Reluctant Dragons

Tulips form a genus of spring-blooming
perennial herbaceous bulbiferous geophytes.
They are usually large, showy and brightly colored,
generally red, pink, yellow, or white.
Wikipedia

The National Capital Commission having prohibited all photography, the Mayor of Ottawa having implored, the National Capital Commission having relented, the Big Guy dropped me off at one of the entrances to the Tulip Festival to walk the walk and to take photos at an appropriate physical distance from anyone else crazy enough to be out in the sub-zero temperatures. It was 6:45. The 06:45 kind.

By the time I was a third of the way along the iconic path I had two things. First, an ice cream headache without the calories. Second, the knowledge that reluctance is not limited to my tulips this year. There was a decent show at either end and nothing at all in between.

Well. This too shall pass. Or arrive, as the case may be. In the meantime, I decided to cobble together a video tribute to the tulips that I had hoped to see, drawing on photos from other years when the flowers actually were “large, showy, and brightly colored.”

This entry was posted in Appreciating Deeply, Nature Videos, Photos of Flora and tagged . Bookmark the permalink.

14 Responses to Reluctant Dragons

  1. Jim Robertson says:

    Looks like it was worth the ice cream headache. Nice images Isabel

    • Isabel Gibson says:

      Jim – Thanks! A lot of those were from other years. Slim pickings so far this year.

  2. Tom Watson says:

    Isabel
    Flowers and music so beautifully put together. Just right for a Sunday morn.
    Tom

  3. Jim Taylor says:

    Alas, I can’t grow tulips. The deer eat them. They don’t eat daffodils, for some reason, but they love tulips. And fresh rose shoots (I hope it gives them a rose-shoot headache.) They also ate the top off the fuchsia I tried for the first time this spring. And the young bucks rub their growing horns against trees that are still too young to protect themselves with thick bark, and strip the trunks bare of the sap-transmitting layer they need to stay alive.
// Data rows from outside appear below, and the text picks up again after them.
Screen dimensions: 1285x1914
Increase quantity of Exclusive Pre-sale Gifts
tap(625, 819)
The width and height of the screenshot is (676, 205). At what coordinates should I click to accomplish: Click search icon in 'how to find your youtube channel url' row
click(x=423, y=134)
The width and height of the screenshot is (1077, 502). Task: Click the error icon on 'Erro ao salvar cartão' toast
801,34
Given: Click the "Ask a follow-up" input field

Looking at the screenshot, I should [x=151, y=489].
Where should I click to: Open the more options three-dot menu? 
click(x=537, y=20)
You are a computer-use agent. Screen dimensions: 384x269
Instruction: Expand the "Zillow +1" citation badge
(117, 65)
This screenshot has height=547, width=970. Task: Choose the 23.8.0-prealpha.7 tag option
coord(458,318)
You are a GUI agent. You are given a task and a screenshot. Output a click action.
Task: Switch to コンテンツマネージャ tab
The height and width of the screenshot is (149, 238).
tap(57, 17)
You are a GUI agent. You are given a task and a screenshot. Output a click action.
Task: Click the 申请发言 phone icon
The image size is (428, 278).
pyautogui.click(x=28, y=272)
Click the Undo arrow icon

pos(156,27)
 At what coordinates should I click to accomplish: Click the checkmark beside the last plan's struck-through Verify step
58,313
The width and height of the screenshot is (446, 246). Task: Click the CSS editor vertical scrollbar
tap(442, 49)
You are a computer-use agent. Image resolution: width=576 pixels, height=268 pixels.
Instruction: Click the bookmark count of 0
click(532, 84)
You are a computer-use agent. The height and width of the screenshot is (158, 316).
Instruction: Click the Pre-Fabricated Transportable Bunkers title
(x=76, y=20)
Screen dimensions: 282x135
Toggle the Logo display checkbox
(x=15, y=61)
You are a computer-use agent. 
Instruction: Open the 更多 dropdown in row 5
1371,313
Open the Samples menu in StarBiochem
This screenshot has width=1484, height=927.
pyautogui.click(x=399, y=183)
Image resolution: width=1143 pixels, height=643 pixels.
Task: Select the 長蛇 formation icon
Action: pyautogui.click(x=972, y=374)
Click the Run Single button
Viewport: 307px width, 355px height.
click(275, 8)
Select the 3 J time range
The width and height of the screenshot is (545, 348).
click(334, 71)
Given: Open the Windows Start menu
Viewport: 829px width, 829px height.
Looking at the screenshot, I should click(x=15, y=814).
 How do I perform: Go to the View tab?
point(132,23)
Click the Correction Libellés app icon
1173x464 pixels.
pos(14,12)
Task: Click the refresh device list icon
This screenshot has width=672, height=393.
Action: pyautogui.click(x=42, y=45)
I lost a weeping spruce and a mugho pine to those, umm, horny critters.
    Jim T

    • Isabel Gibson says:

      Jim – I feel your pain. The squirrels got all but about 6 of the magnolia blooms this year. Little rats. As for deer, family and friends who live in the country have similar stories to tell. Serious gardens — those intended to produce something to eat — are protected by 10-foot mesh fences, since the deer can jump 8 feet from a standing start, or so I’ve been told. They’re also small enough to discourage a deer from taking a running start. I guess they know they couldn’t get out if once they got in. It makes you wonder how early humans eked out a living at all, at all, doesn’t it?

  4. Carla says:

    So lovely!

  5. Since I have never seen the real display, your tribute to the tulip satisfied my sense of beauty without consideration as to time. Your capture of the 150 tulip is perfect – shows the flag very well. Thanks!

    • Isabel Gibson says:

      Judith – Oh, my. You should consider booking to be here for three weeks next May. Three weeks to allow for the weather; next May to allow for, well, you know.

  6. Such splendour! And yet, a single tulip will suffice to herald spring, the end of winter, and the promise of summer.

    They make such a bold statement that I can remember individual tulips that have caught my attention: one of an unusual colour or an unfamiliar variety.

    The destruction of the Dutch harvest this year seems emblematic of the COVID-19 pandemic.

    • Isabel Gibson says:

      Laurna – Indeed, a single flower *can* be more impressive than a bouquet. (Isn’t the art of Japanese flower arranging and garden design predicated on that premise?) Getting the same effect from a whole bed of tulips is tricky. The eye focuses in a way the camera cannot.

  7. Barry says:

    We had a friend on Manitoulin Island that solved the problems with the deer. He kept a cross-bow in his kitchen and a freezer in his basement. That protected his flowers plus his food budget

    • Isabel Gibson says:

      Barry – 🙂 That’s good until they learn to forage in packs. You can’t get ’em all.